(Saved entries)
——————————

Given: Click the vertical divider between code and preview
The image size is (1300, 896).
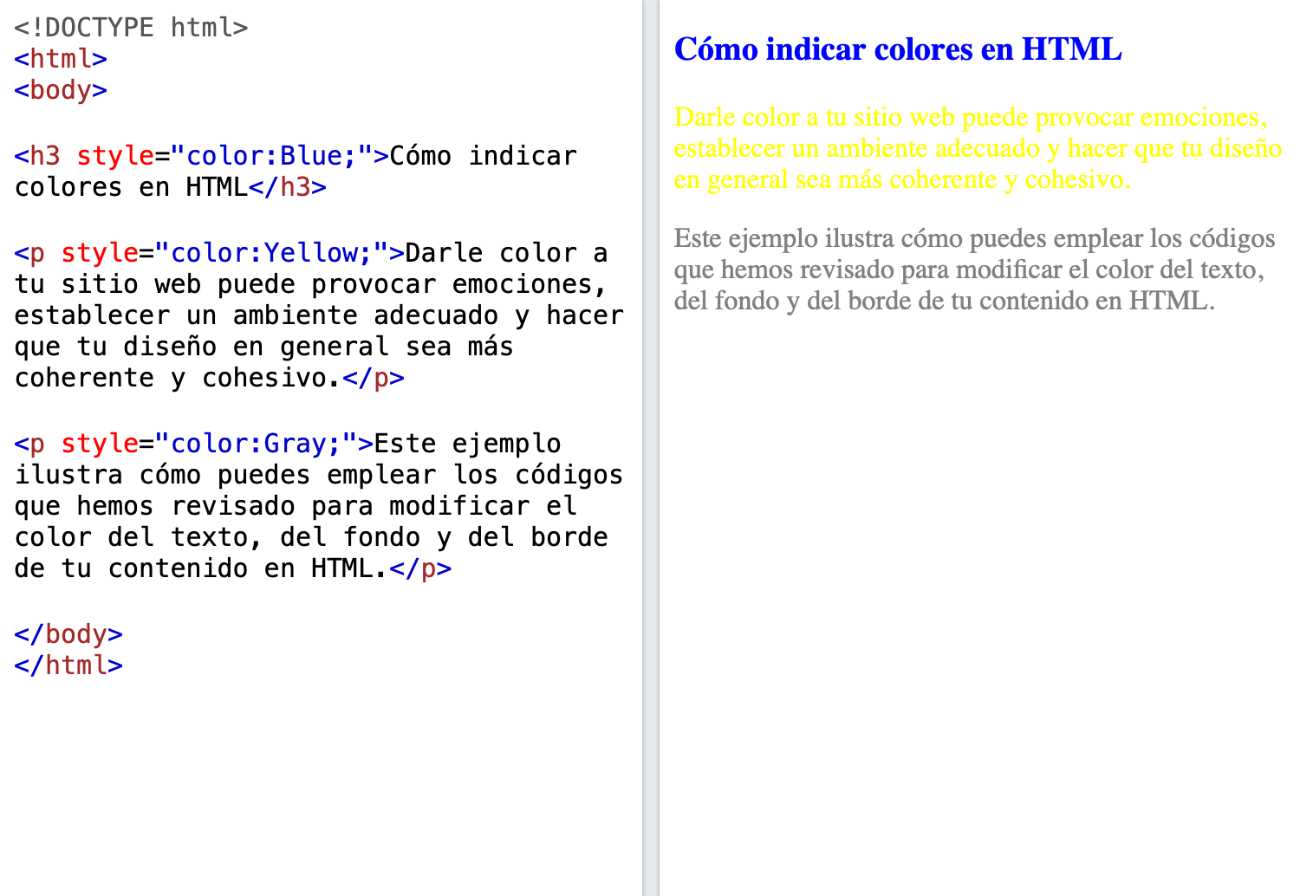Looking at the screenshot, I should (x=651, y=448).
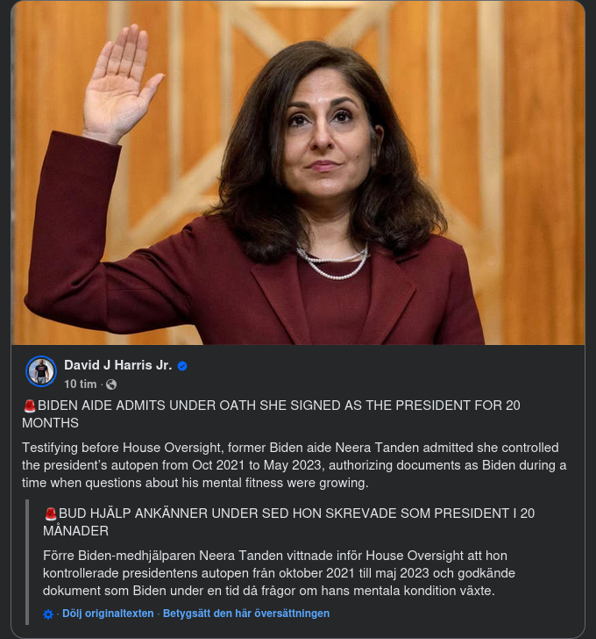Click Swedish paragraph starting Förre Biden-medhjälparen
Viewport: 596px width, 639px height.
click(279, 573)
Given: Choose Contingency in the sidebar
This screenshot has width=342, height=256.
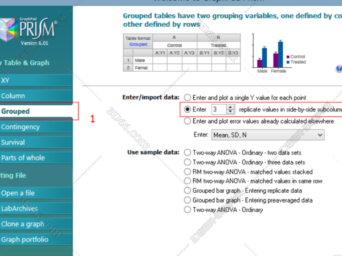Looking at the screenshot, I should [x=21, y=127].
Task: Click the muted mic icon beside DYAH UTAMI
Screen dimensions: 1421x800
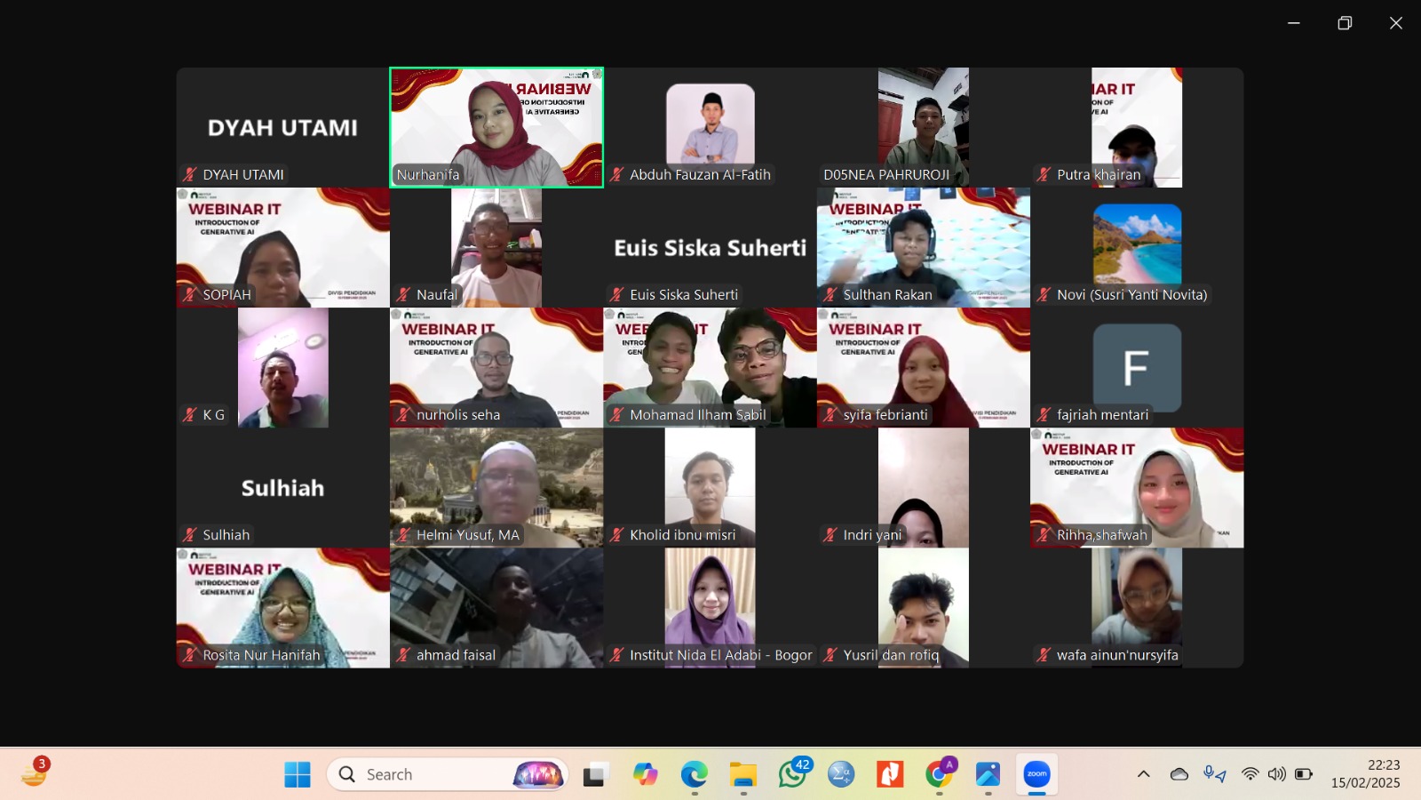Action: [x=190, y=174]
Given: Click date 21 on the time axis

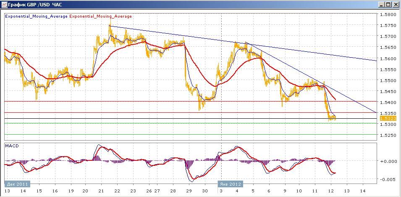Looking at the screenshot, I should tap(101, 191).
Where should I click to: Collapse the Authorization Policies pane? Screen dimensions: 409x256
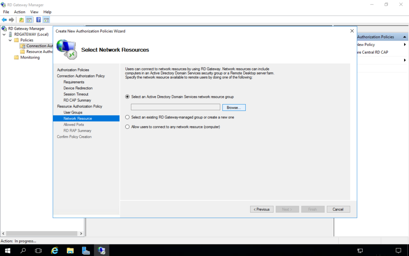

——————————

# Required work
Leave out every picture, and repeat word for word only the lines from the one holding "Task: Click the" through the end of the entries above, both ends included.

# Exercise solution
Task: Click the muted mic icon beside DYAH UTAMI
Screen dimensions: 1421x800
Action: [x=190, y=174]
Given: Click date 21 on the time axis

Looking at the screenshot, I should tap(101, 191).
Where should I click to: Collapse the Authorization Policies pane? Screen dimensions: 409x256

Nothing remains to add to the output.